Dyrektywę, przyjętą w kwietniu 2008 r., muszą wdrożyć wszystkie państwa członkowskie. Jak wyjaśniła prezes UOKiK, chodzi o to, by konsumenci w ramach całej Unii Europejskiej mieli możliwość korzystania z ofert banków we wszystkim państwach Wspólnoty. Aby to było realne, oferty banków muszą być porównywalne. Dlatego m.in. podniesiona zostanie kwota kredytu konsumenckiego z 80 tys. z do 75 tys. euro.
Obecnie ustawa o kredycie konsumenckim z 2001 roku dopuszcza udzielanie kredytów konsumeckich do 80 tys. zł. Po dostosowaniu przepisów do unijnej dyrektywy maksymalna kwota kredytu wzrośnie do 75 tys. euro - czyli do 340 tys. zł.
Minimum też będzie
Przepisy unijne określają nie tylko maksymalną, ale również minimalną wielkość takiego kredytu - wynosi ona 200 euro. - Obecnie - jak poinformowała rzeczniczka UOKiK Małgorzata Cieloch - toczą się dyskusje nad tym, by minimalna wielkość pożyczki nie była określona w ustawie. Podkreśliła, że jest to szczególnie istotne w przypadku Polski, gdzie małe pożyczki, np. na 500 zł, są bardzo popularne.

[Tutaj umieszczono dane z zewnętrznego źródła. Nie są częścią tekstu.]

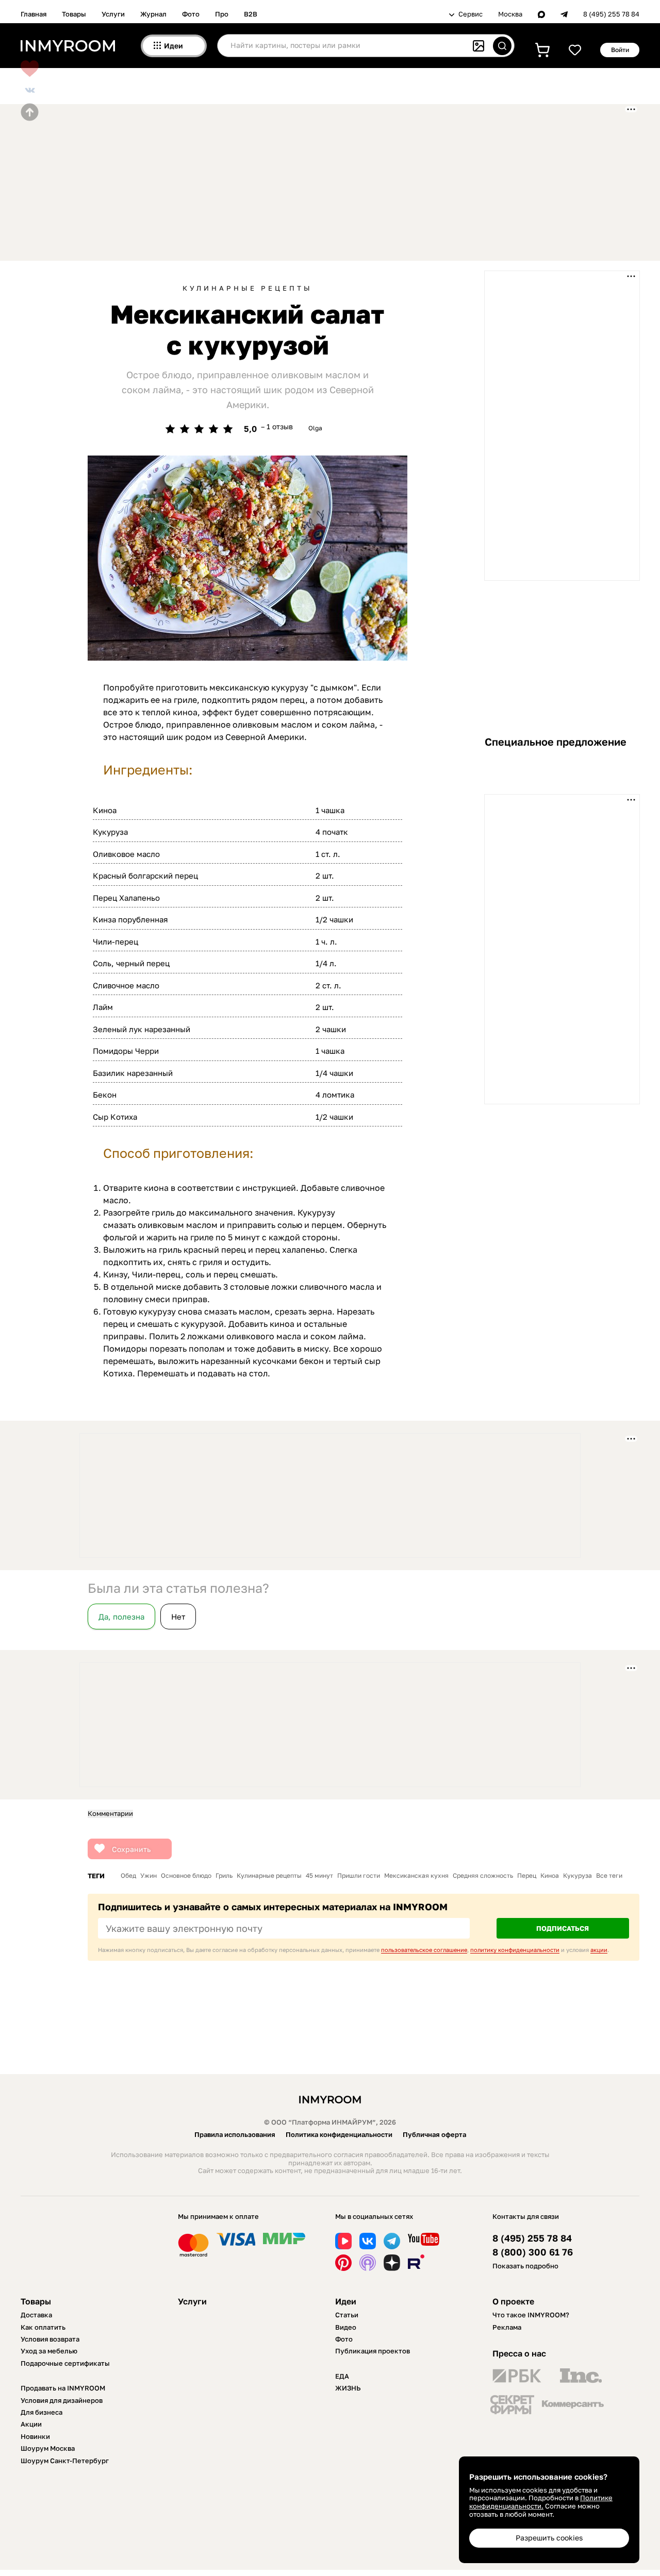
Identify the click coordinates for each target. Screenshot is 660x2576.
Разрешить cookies (549, 2537)
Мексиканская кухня (416, 1875)
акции (598, 1949)
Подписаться (562, 1928)
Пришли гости (358, 1875)
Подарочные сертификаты (65, 2363)
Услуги (113, 14)
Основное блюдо (186, 1875)
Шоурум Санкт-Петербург (65, 2460)
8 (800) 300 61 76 (532, 2252)
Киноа (549, 1875)
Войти (620, 50)
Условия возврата (50, 2339)
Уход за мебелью (49, 2351)
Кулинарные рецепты (247, 288)
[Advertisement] (271, 181)
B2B (250, 14)
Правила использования (234, 2134)
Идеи (345, 2301)
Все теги (609, 1875)
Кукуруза (577, 1875)
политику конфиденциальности (514, 1949)
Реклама (506, 2327)
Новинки (35, 2436)
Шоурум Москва (48, 2448)
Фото (191, 14)
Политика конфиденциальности (339, 2134)
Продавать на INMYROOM (63, 2388)
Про (221, 14)
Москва (510, 14)
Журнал (153, 14)
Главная (33, 14)
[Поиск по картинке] (478, 46)
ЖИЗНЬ (348, 2388)
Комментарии (110, 1813)
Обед (128, 1875)
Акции (31, 2424)
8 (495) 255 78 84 (611, 14)
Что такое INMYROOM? (530, 2315)
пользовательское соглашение (424, 1949)
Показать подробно (525, 2266)
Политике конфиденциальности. (541, 2502)
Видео (345, 2327)
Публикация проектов (372, 2351)
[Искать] (502, 46)
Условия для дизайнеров (62, 2400)
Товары (74, 14)
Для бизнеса (41, 2412)
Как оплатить (43, 2327)
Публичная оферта (434, 2134)
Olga (315, 428)
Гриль (224, 1875)
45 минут (319, 1875)
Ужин (148, 1875)
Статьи (346, 2315)
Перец (526, 1875)
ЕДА (342, 2376)
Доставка (36, 2315)
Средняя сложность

- Do tej pory w ustawie nie była określona minimalna wartość kredytu konsumenckiego. Mam nadzieję, że prawo, które zostanie stworzone na podstawie tej dyrektywy, pójdzie w kierunku objęcia wszystkich, nawet tych najniższych kredytów - zaznaczyła.
W opinii UOKiK, wejście w życie dyrektywy pomoże także w wyeliminowaniu wielu złych praktyk, stosowanych przez instytucje parabankowe. Do Urzędu docierają liczne sygnały, że niektóre z nich pobierają od konsumentów wysoką opłatę przygotowawczą, po czym decydują o nieudzielaniu kredytu, nie oddając jednocześnie pobranej kwoty.
Dyrektywa wprowadza także obowiązek badania zdolności kredytowej konsumenta przed udzieleniem kredytu przez wszystkie instytucje udzielające pożyczek. Obecnie taki obowiązek spoczywa jedynie na bankach, nie muszą tego robić np. SKOK-i.